Se não somos de todo capazes, ou se nos é muito difícil a prática das manifestações da humildade, isto decorre do fato de termos construído em nossa mente uma visão do mundo ilusória e falsa, que nos engana e à qual nos apegamos, dentro da qual nós mesmos despontamos, como em uma decorrência lógica, como seres dotados de atributos ou direitos que somente seriam compatíveis com entidades superiores às de natureza humana. Para se praticar a humildade, pois, devemos identificar primeiro qual é a visão de mundo e de nós mesmos que construímos, renunciar a ela, descermos do pedestal em que nos colocamos e nos igualarmos em natureza com nossos semelhantes que nos circundam. Não se pratica a humildade, portanto, exercitando a paciência, mas renunciando e reformulando nossos pensamentos. Devemos estar sinceramente dispostos a identificar os pontos de vista que agiam como pressupostos de nossa conduta e, verificando a sua incoerência, termos o discernimento e a decisão de renunciar a eles.

Esta prática, em vez de traumática ou destrutiva para o homem, é, em vez disso, bem ao contrário, altamente benéfica para ele e inclusive parte integrante de seu desenvolvimento normal. A primeira imagem que o homem faz do mundo e de si mesmo não é baseada na apreensão da inteligência, mas nos dados provenientes das paixões sensíveis. Isto ocorre porque as paixões humanas provém da vida sensorial, a qual se desenvolve no homem antes do uso da inteligência, já que a inteligência, para desenvolver-se em seu uso, necessita ela própria dos dados provenientes da apreensão dos sentidos, sendo-lhes, portanto, neste sentido, algo de posterior. As paixões humanas, provindo, portanto, dos sentidos, tendem a formar-se antes que se forme uma mais plena vida da inteligência. Seguindo este raciocínio, seria de se esperar que esta primeira visão que o homem forma do mundo e de si mesmo fosse em seguida gradualmente substituída pela que passa a ser oferecida pela apreensão da inteligência, à medida em que esta vai se desenvolvendo. No entanto, a experiência mostra que só na minoria dos casos isto acontece presentemente com os homens. O trabalho da inteligência, na maioria dos homens, no lugar de trazer a si a obediência das paixões, em vez disso coloca-se ele próprio a serviço destas paixões e da visão do mundo e de si mesmo que foi construída a partir delas, em uma verdadeira inversão dos papéis de súdito e senhor. O homem efetivamente diz e faz coisas inteligentes, mas trata-se de uma inteligência inteiramente dominada e a serviço de entidades que lhe são inferiores.
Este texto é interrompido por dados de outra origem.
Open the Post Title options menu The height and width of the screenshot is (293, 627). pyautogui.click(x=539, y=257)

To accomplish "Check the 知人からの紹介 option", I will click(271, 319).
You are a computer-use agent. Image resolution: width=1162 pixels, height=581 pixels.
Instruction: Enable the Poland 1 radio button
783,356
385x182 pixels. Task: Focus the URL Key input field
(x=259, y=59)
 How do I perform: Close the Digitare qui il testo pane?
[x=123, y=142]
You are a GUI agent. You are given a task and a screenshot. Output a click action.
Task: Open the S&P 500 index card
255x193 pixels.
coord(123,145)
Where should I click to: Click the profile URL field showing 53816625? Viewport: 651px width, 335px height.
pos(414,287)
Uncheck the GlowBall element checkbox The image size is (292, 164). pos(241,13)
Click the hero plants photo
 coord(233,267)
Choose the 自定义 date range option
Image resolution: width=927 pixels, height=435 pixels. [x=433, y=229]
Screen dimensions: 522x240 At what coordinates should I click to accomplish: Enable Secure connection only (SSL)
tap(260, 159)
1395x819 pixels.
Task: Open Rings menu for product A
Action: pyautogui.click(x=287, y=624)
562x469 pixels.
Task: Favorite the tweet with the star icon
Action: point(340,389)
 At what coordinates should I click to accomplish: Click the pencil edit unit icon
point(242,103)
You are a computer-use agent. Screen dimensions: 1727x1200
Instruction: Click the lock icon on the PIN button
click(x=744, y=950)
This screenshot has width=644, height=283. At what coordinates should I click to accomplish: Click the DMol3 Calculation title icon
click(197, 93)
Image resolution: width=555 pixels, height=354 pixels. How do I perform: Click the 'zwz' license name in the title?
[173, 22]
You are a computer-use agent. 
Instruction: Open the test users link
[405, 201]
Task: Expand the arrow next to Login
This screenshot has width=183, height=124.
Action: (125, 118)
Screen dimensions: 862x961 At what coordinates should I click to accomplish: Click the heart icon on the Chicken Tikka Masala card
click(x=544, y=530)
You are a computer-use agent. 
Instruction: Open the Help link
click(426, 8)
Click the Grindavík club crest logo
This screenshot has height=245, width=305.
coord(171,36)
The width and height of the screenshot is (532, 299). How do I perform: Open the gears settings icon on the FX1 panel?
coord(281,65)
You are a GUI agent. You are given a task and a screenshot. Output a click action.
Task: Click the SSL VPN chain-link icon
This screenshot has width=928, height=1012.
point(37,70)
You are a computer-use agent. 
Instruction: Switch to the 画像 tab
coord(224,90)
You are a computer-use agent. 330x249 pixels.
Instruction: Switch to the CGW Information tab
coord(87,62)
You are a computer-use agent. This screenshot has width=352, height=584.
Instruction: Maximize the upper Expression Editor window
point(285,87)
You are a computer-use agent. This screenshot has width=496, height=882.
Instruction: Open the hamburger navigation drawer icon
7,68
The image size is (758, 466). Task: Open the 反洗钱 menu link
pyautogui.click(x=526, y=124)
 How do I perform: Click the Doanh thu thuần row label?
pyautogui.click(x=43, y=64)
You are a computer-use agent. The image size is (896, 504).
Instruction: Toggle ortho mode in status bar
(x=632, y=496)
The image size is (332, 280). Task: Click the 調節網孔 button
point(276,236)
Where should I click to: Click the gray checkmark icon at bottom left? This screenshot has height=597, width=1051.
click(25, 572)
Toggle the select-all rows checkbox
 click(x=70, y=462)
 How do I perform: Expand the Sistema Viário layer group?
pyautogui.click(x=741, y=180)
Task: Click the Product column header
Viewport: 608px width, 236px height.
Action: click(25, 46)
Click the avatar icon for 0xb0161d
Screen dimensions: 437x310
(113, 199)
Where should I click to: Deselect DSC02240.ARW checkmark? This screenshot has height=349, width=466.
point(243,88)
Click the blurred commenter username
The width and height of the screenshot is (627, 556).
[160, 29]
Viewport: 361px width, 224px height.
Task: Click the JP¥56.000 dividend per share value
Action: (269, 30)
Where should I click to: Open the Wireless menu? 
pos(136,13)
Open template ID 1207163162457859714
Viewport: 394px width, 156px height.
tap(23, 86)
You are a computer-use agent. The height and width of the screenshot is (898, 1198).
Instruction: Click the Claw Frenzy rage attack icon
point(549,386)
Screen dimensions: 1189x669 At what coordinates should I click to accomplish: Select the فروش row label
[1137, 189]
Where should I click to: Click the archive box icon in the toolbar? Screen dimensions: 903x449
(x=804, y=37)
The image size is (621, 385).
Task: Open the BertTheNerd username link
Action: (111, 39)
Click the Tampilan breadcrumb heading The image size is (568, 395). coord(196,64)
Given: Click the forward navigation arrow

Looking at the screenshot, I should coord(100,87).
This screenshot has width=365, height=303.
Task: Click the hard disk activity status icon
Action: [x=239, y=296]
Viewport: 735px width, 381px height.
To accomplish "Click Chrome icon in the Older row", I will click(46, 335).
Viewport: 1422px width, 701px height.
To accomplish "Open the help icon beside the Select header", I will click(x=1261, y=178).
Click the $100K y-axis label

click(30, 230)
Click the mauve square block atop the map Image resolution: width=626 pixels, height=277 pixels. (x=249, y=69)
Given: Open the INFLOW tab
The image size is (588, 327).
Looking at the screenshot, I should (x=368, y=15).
A disposição à humildade marca, neste sentido, no homem, a retomada consciente de seu desenvolvimento psicológico normal e a renúncia que ela implica pode ser, para muitos, o início de um processo de abertura intelectual sem precedentes, o princípio do aprendizado, da virtude e da santidade.

Para sermos humildes devemos, pois, através do trabalho da inteligência, identificar a visão fantástica e passional que temos de nós e do mundo. "Julgá-la", como foi pedido ao profeta Ezequiel, "e declarar-lhe as suas maldades" (Ez. 23, 36). Renunciarmos a ela de modo explícito e aceitarmos, em seu lugar, a verdadeira como sendo a real. Sem esta disposição nada mais será possível aprender, como o declara Jesus ao dizer que quem quiser seguí-lo,

"Renuncie primeiro a si mesmo".

Mt. 16, 24

O si mesmo a que Jesus de refere são as inumeráveis mentiras que nós mesmos nos contamos a nós mesmos sobre nós mesmos. De fato, a tais coisas como à verdade, à luz da inteligência, à sua condição de criatura, à sua relação para com o Criador, nenhum homem, por mais que o queira, pode renunciar mais do que poderia impedir que o Sol brilhasse sobre o horizonte.